HMRC internal manual

VAT Registration

The effects of death, insolvency and incapacity on registration: incapacity of partners

Incapacity and the Partnership Act

A partnership is not automatically dissolved in the event that one of the partners should become incapacitated. However, under the Partnership Act, section 35(a), a partner may apply to the Courts for dissolution of the partnership if he can show that one of the partners is of permanently unsound mind.

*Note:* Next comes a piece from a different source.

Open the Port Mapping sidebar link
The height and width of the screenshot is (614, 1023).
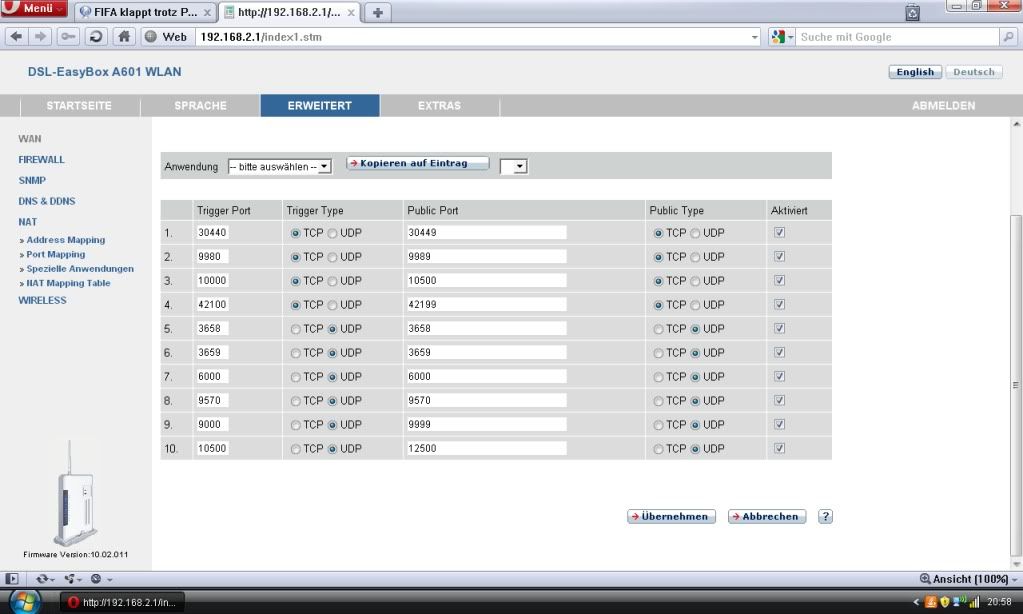pyautogui.click(x=55, y=254)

Such Court Orders will normally only be given when it can be shown that the partner is incapable of performing his part of the partnership contract.

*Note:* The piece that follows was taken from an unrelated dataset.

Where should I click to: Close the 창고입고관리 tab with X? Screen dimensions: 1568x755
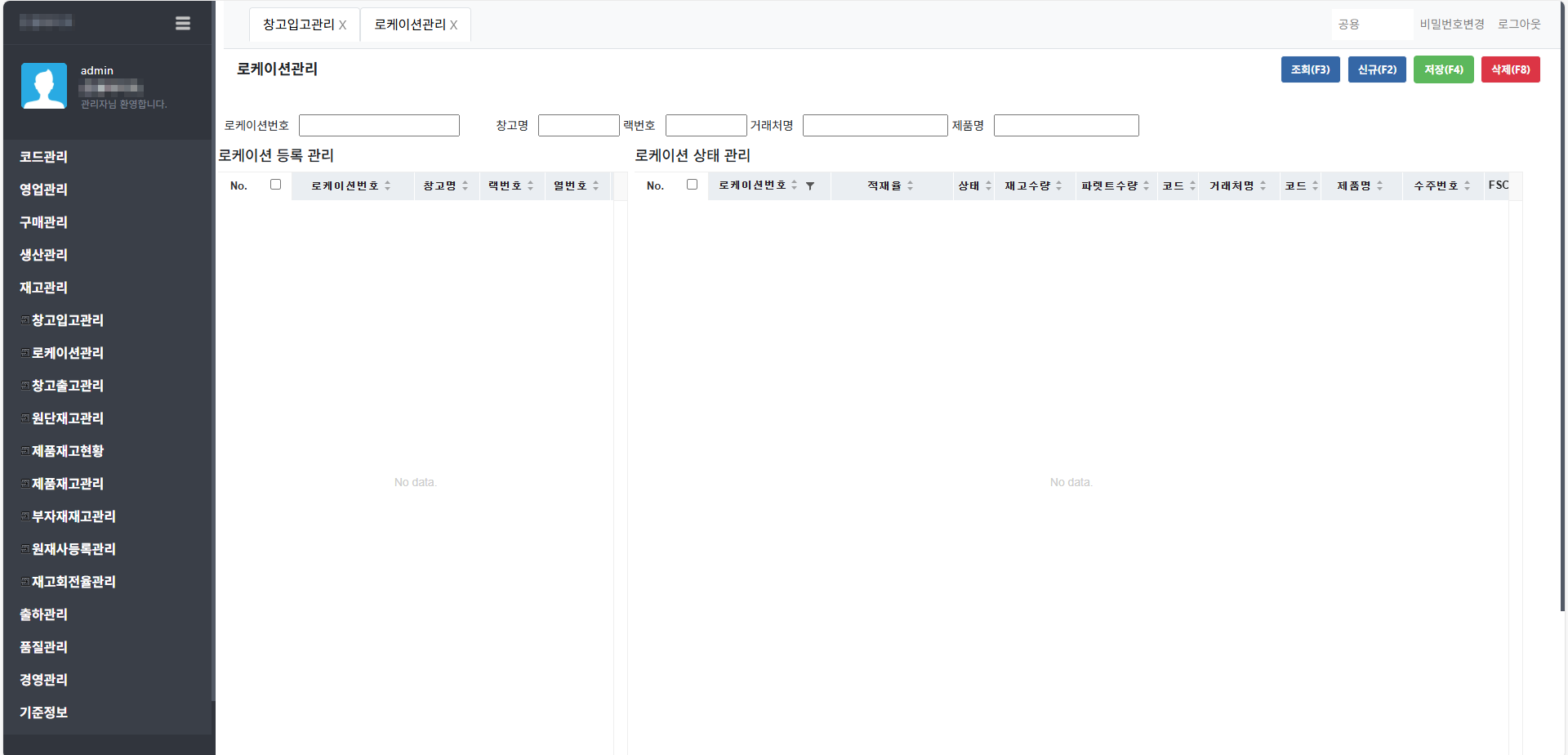pyautogui.click(x=343, y=25)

Where a partner has applied for, and been granted, a Court Order dissolving the partnership, you should allow any partnership which is formed to carry on the business subsequent to the Court Order to continue to trade under its existing registration number (in accordance with the VAT Act 1994, section 45(1)). You should make amendments to the name, where necessary, using a VAT 12 and amend the VAT 2.

Regulation 9 and temporary incapacity

In the unlikely event that it is thought that the incapacity of a partner is only going to be temporary - and there are two or more partners continuing to trade - you should allow the partnership to continue to account for tax under its existing number (under the VAT Act 1994, section 45(1)), making no amendments to the registration details.

In this situation, the progress of the incapacitated partner should be monitored regularly. If the absent partner does return to the partnership no changes need be made to the registration. If, on the other hand, it turns out that the incapacity is permanent, you will need to strike the former partner’s name from the VAT 2.

Sole remaining partner

The incapacity of a partner will only have an effect on the partnership if, as a result of that incapacity, the partner is forced to resign. Where the incapacitated partner resigns from a partnership and leaves only one remaining partner, you should either:

  • deregister the partnership and register the remaining partner as a sole proprietor, or
  • if the remaining partner wishes to retain his existing VAT number, call for a completed VAT 68 from the remaining partner (as both transferor and transferee).

If, after the incapacitated partner has resigned, there are still two or more partners remaining, what action you take depends on what form of name the partnership is registered under. If the partnership is registered in the firm name you need do nothing except strike the name of the incapacitated partner from the VAT 2. If the partnership is registered in the individual names of the partners, you will need to remove the name of the incapacitated partner from the trader’s name on the register.

If a partnership is dissolved in this manner and the business activities are carried on by a sole proprietor, you should deregister the partnership and reregister the sole trader or reallocate the VAT number (if that’s what the trader wants) allowing the sole trader to sign as both partner (transferor) and sole trader (transferee).